Virtual Primary Care is the Future, and the Future has Arrived
The number of primary care clinicians—including physicians, nurse practitioners (NPs), and physician assistants (PAs)—has continuously declined for over a decade. The Affordable Care Act has hastened that decline demise. The reasons are many:
In an effort to make primary care affordable to all, the ACA dumbed it down to little more than a review of lab work and a patient interview. The result is more referrals to specialists, driving costs up, not down.
Primary care physicians generally earn significantly less than most specialists (in particular, those who do procedures). While medical school costs the same for all.
A high percentage (45%) of primary care physicians report burnout, and 39% of those plan to stop seeing patients.

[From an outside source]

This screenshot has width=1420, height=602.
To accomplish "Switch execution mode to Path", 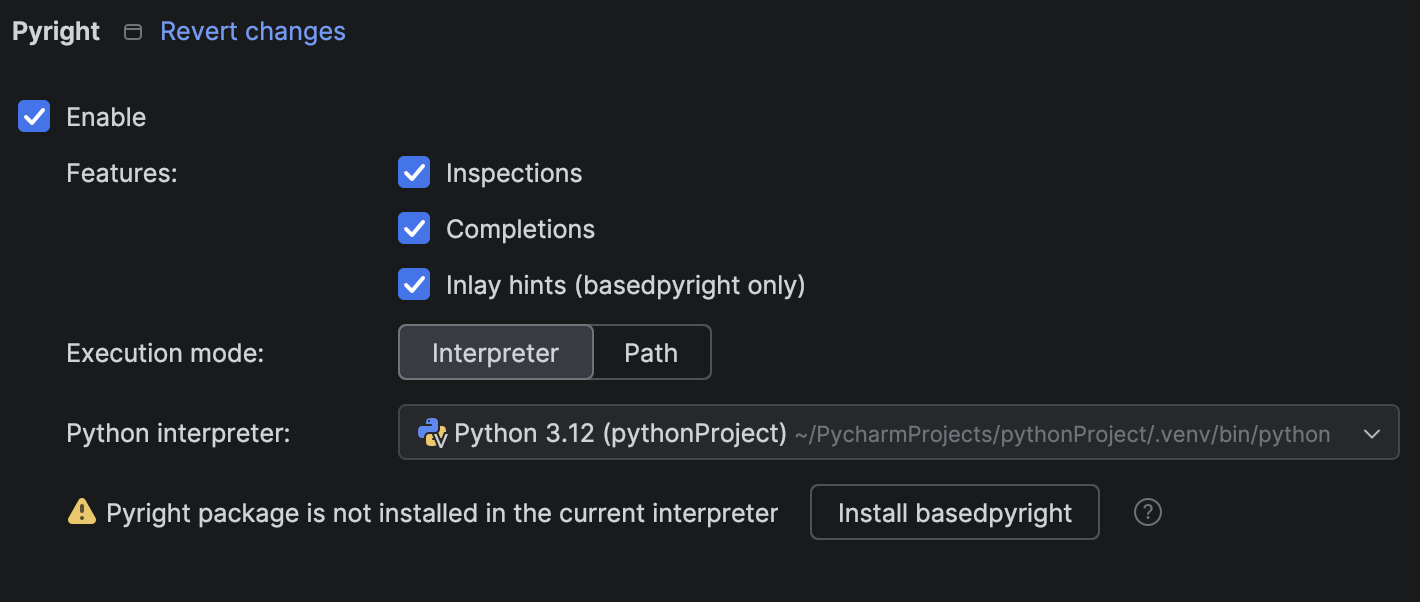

A high percentage of primary care physicians are nearing retirement age with their younger replacements lagging in numbers.
The problem is reaching crisis levels in rural areas.
Over 66% of designated primary care Health Professional Shortage Areas (HPSAs) are in rural regions
Rural clinics and hospitals are closing at an alarming rate, leading to longer travel distances. This is particularly hard on the elderly and working Americans, leading to fewer seeking regular care.
More than 30% of U.S. adults lacked a reliable source of care in 2022—the highest level in a decade. The result is both financially and medically disastrous.
Patients without access to primary care often turn to emergency departments, driving up healthcare costs for everyone and
Chronic conditions go unmanaged, worsening health outcomes and increasing long-term costs
The Solution is Virtual Care
The virtual environment offers hope for the future.
Various studies suggest that between 40% and 90% of primary care can be delivered virtually, including chronic disease management, mental health support, medication refills, and preventive screenings.
Virtual care is more seamlessly integrated between preventative care, acute care, mental health and the support services patients need.
Virtual care is portable when moving from place-to-place, and it is accessible everywhere there’s a connection to the internet.
Virtual care relieves provider burnout because it makes better use of technology to augment providers.
The Future Has Arrived
Virtual approaches to primary care, complemented with devices such as Bluetooth blood pressure monitoring, live-streaming stethoscopes, spirometers, and simple EKGs are just some of the devices already available. Technology is coming fast.
The future of virtual care has already arrived; now it’s time for the system to catch up with it.
Specialists Can Provide the In-Person Care People Need
Invariably, there are things people need to be seen for in-person. Specialists can take care of those things, because that’s already what’s happening.
Because of the ACA’s limits on primary care, the ratio of specialist visits to primary care visits has inverted over the past decade. Ten years ago, there were 2 visits to a primary care provider for every one visit to a specialist. Today, it’s the inverse: 2 visits to a specialist for every visit to a PCP. That is the result of hospital systems acquiring PCP practices to drive more referrals to their specialists, and PCPs not getting paid enough to take the time to dig deeper into people’s problems before referring them. So, the change has already begun, it’s just not been acknowledged yet.
The independence afforded by virtual primary care providers reduces the number of unnecessary specialist referrals because they are not part of the same system. This, in turn, reduces the burden on specialists freeing them up to see those who really need them sooner.
The shift to all virtual primary care may lead to a few more referrals to specialists for those things that really require an in-person exam, but net-net, that means the whole system becomes more affordable, more accessible, and more effective for everyone.
We have to look at solutions through the lens of the entire system, not in discrete elements. Virtual care at the center of the system will make it better for everyone.